Similar to previous laws, this does not impact small businesses. However, it's important that all organizations follow this regulation as it is a guideline for ethical business practices.
Read more about this law here.
4) The Worker Adjustment and Retraining Notification Act
Simply referred to as the “WARN” act in the HR space, this law regulates how an organization must give notice of upcoming layoffs. It primarily impacts large organizations. Here are some of the specifics:
- Notice must be given for plant closings, mass layoffs, and sales of business
- Employees that have not worked more than six months in the last twelve months, or who have worked less than 20 hours a week do not count in determining employee counts
- A “mass layoff” consists of more than 500 employees, or 50-499 employees if they make up 33% or more of the entire workforce
- It requires that employers give 60 days notice in advance of layoff events
Read more about the WARN act here.
Implications To The Outplacement Process
When developing an outplacement process, it is important for organizations to take the above laws into consideration. Without proper attention to these regulations, layoffs can result in legal trouble far more expensive than the costs saved from eliminating positions at the organization.

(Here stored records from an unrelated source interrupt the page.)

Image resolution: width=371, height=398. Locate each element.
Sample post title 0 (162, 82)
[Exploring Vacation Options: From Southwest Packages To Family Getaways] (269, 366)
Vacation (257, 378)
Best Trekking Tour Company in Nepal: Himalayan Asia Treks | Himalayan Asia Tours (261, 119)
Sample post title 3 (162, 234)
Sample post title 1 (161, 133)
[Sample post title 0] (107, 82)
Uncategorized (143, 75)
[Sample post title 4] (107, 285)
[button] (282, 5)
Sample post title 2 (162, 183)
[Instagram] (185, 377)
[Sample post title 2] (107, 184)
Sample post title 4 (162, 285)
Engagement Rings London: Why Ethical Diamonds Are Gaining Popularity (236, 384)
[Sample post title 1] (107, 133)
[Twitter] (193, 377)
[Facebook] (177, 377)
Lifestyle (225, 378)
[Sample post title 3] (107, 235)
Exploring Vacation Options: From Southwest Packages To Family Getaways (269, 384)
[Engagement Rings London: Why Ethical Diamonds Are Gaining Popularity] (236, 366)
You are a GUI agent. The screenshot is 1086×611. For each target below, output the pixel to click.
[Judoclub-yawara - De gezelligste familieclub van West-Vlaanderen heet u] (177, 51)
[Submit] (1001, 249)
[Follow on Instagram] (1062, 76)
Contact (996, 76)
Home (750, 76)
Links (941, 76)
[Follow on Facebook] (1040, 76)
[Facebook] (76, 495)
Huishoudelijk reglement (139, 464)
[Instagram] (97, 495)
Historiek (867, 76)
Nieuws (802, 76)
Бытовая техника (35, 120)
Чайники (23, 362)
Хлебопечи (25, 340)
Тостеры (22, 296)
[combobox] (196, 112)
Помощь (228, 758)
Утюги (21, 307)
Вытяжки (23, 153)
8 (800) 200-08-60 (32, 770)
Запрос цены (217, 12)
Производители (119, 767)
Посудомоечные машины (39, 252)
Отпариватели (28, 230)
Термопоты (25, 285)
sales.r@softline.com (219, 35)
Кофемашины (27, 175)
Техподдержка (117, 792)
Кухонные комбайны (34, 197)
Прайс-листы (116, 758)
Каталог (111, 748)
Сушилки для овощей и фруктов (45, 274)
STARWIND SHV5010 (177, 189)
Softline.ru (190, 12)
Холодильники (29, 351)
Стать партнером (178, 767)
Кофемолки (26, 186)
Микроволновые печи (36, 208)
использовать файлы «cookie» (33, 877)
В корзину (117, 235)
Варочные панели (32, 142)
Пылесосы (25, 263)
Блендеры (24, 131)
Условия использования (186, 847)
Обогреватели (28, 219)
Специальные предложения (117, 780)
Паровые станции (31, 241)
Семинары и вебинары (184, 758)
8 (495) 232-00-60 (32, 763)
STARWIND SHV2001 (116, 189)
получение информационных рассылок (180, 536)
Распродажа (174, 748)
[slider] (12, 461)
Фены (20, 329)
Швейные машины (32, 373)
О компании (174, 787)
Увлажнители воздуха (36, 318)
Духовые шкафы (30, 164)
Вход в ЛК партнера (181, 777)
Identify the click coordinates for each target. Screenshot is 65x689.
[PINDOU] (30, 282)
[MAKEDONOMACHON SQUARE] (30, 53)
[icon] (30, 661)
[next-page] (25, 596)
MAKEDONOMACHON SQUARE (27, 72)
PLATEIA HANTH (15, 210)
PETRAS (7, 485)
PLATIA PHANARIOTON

Here are our tips for making sure that you have a successful outplacement process in regards to these laws:
- Have a defined system for selecting which employees you will be letting go and have this system validated by a legal professional. This will decrease your liability throughout the outplacement process.
- Analyze the group of employees you will be letting go. Are any of the protected classes (sex, age, disability, race, color, origin) being disproportionately affected? A good test is to compare the percentage of each of these groups as a part of your total employee population. That percentage should still hold in the final group of employees that you are letting go. For example, if 48% of your workforce is female, then it would make sense for 48% of your laid off employees to be female as well.
- Plan for your event far enough in advance to follow WARN regulations. Providing sixty days notice may seem extreme, but it is legally mandated and ethical. Your employees deserve adequate time to prepare for their next career transition, so provide them as much notice as reasonably possible in your outplacement process.